I am trying to learn Regex in PHP and stuck in here now. My ques may appear silly but pls do explain.
I went through a link:
Extra backslash needed in PHP regexp pattern
But I just could not understand something:
In the answer he mentions two statements:
2 backslashes are used for unescaping in a string ("\\\\"
-> \\
)
1 backslash is used for unescaping in the regex engine (\\
-> \
)
My ques:
what does the word "unescaping" actually means? what is the purpose of unescaping? Why do we need 4 backslashes to include it in the regex?
The backslash has a special meaning in both regexen and PHP. In both cases it is used as an escape character. For example, if you want to write a literal quote character inside a PHP string literal, this won't work:
$str = ''';
PHP would get "confused" which '
ends the string and which is part of the string. That's where \
comes in:
$str = '\'';
It escapes the special meaning of '
, so instead of terminating the string literal, it is now just a normal character in the string. There are more escape sequences like as well.
This now means that \
is a special character with a special meaning. To escape this conundrum when you want to write a literal \
, you'll have to escape literal backslashes as \\
:
$str = '\\'; // string literal representing one backslash
This works the same in both PHP and regexen. If you want to write a literal backslash in a regex, you have to write /\\/
. Now, since you're writing your regexen as PHP strings, you need to double escape them:
$regex = '/\\\\/';
One pair of \\
is first reduced to one \
by the PHP string escaping mechanism, so the actual regex is /\\/
, which is a regex which means "one backslash".

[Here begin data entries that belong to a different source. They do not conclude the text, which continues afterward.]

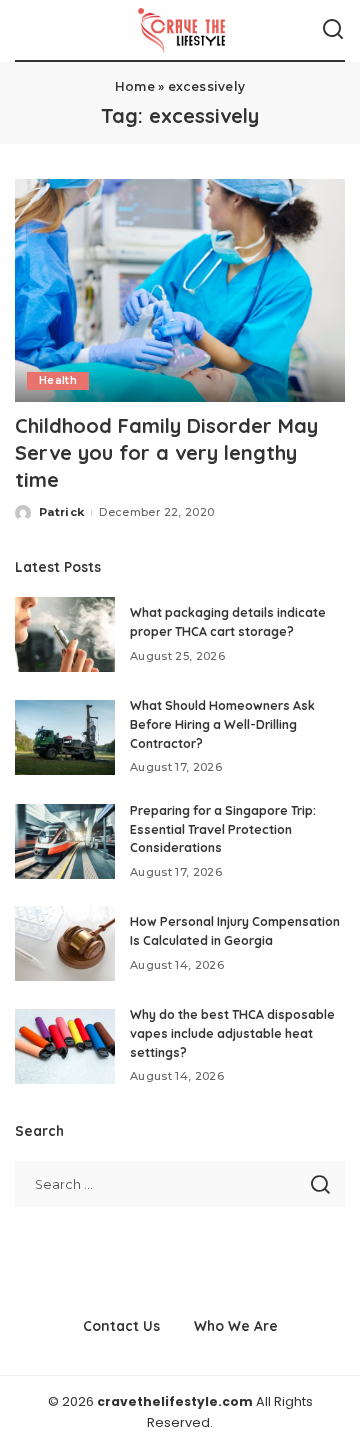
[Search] (333, 30)
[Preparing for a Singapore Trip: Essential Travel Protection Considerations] (65, 841)
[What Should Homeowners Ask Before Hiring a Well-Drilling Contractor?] (65, 737)
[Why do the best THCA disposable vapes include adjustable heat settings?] (65, 1046)
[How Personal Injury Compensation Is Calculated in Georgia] (65, 943)
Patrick (61, 512)
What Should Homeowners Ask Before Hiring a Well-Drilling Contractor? (222, 724)
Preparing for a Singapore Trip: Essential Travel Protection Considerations (223, 829)
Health (58, 380)
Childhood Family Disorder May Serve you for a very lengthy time (166, 452)
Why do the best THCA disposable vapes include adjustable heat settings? (232, 1033)
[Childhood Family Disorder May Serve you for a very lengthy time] (180, 290)
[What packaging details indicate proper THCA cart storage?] (65, 634)
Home (135, 86)
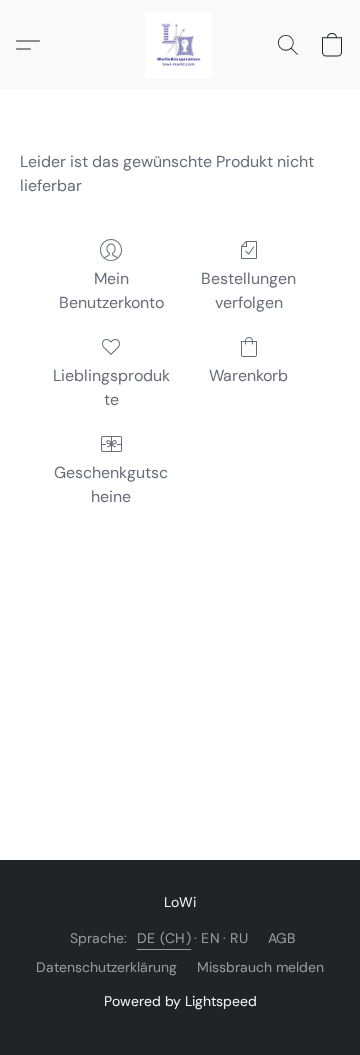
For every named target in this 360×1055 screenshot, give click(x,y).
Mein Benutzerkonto (111, 290)
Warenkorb (248, 375)
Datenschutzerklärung (106, 967)
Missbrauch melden (260, 967)
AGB (281, 938)
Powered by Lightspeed (180, 1001)
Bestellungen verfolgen (248, 290)
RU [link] (239, 938)
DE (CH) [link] (164, 938)
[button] (180, 45)
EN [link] (210, 938)
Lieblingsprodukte (111, 387)
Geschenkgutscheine (111, 484)
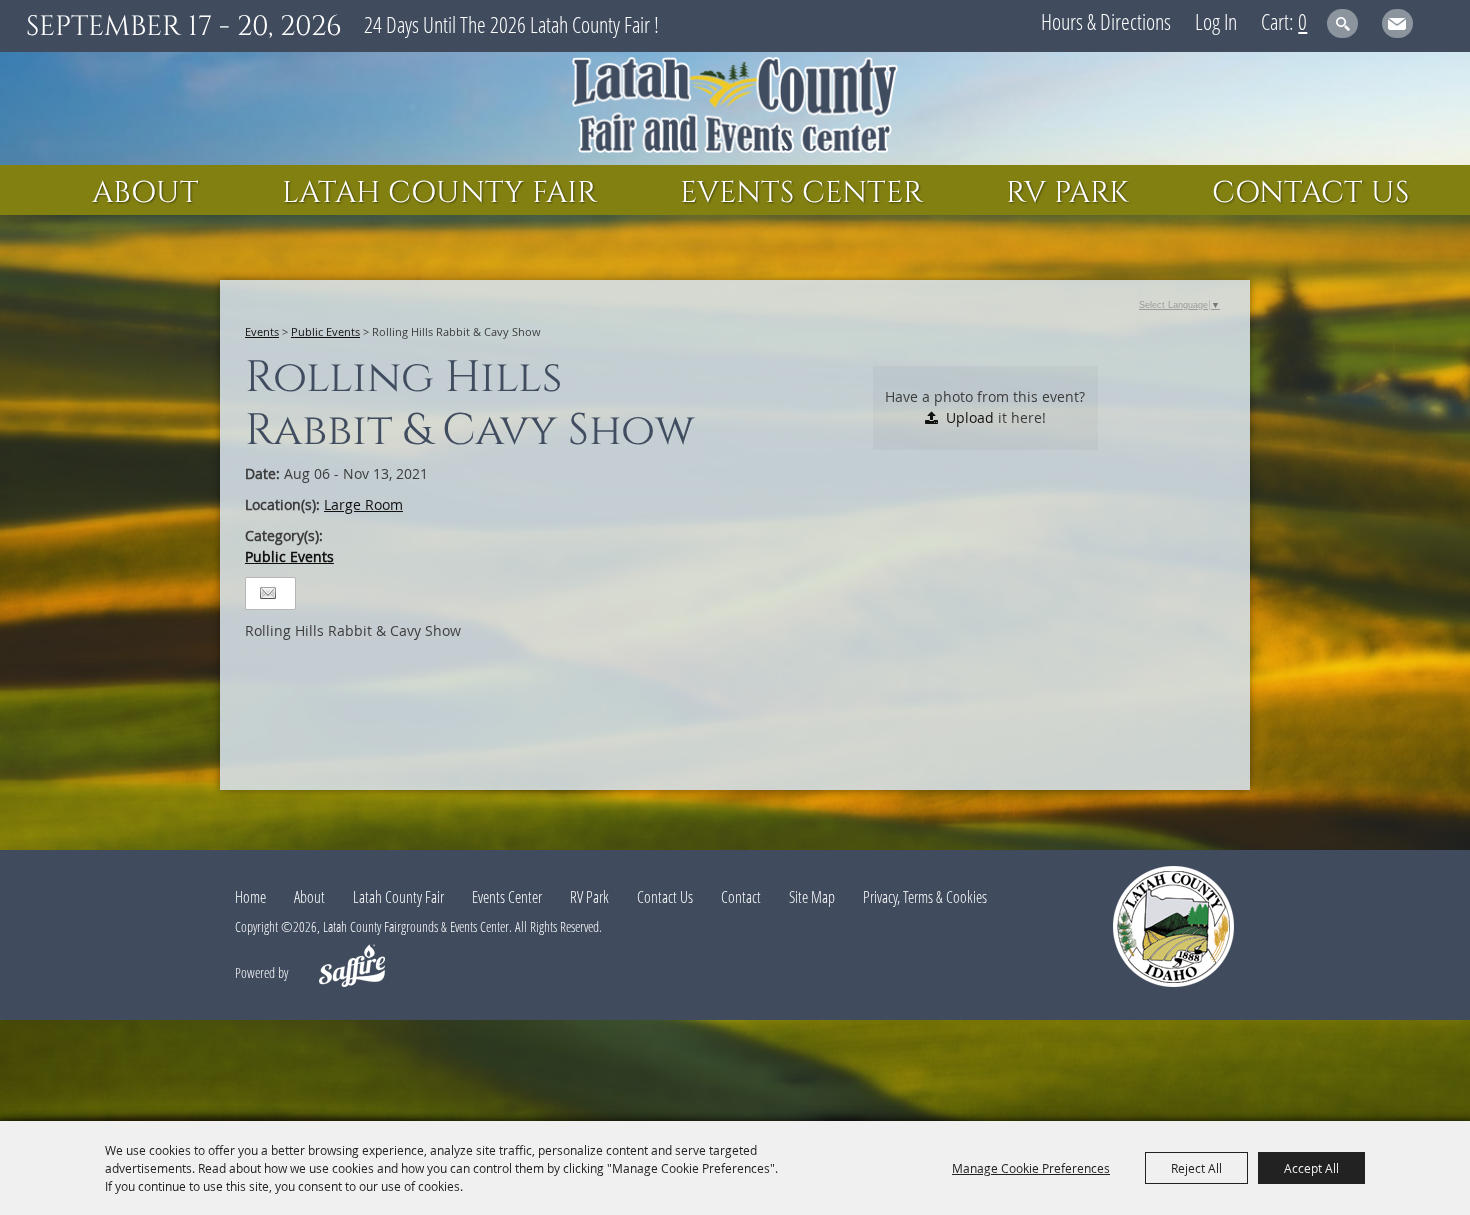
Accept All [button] (1311, 1168)
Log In (1216, 21)
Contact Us (1310, 193)
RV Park (1067, 193)
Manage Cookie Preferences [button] (1031, 1168)
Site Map (812, 897)
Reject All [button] (1196, 1168)
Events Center (801, 193)
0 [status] (1302, 21)
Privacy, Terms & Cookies (925, 897)
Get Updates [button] (1397, 23)
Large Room (363, 504)
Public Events (325, 331)
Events (262, 331)
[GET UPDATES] (1397, 26)
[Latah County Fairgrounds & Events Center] (735, 108)
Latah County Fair (439, 193)
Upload (970, 417)
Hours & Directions (1106, 21)
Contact (741, 897)
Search (1342, 23)
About (145, 193)
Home (250, 897)
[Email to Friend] (268, 593)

I think you can use "preg_quote()":
This function escapes special chars, so you can give an input as it is, without escaping by yourself:
<?php
$string = "online 24/7. Only for \o/";
$escaped_string = preg_quote($string, "/"); // 2nd param is optional and used if you want to escape also the delimiter of your regex
echo $escaped_string; // $escaped_string: "online 24\/7. Only for \\o\/"
?>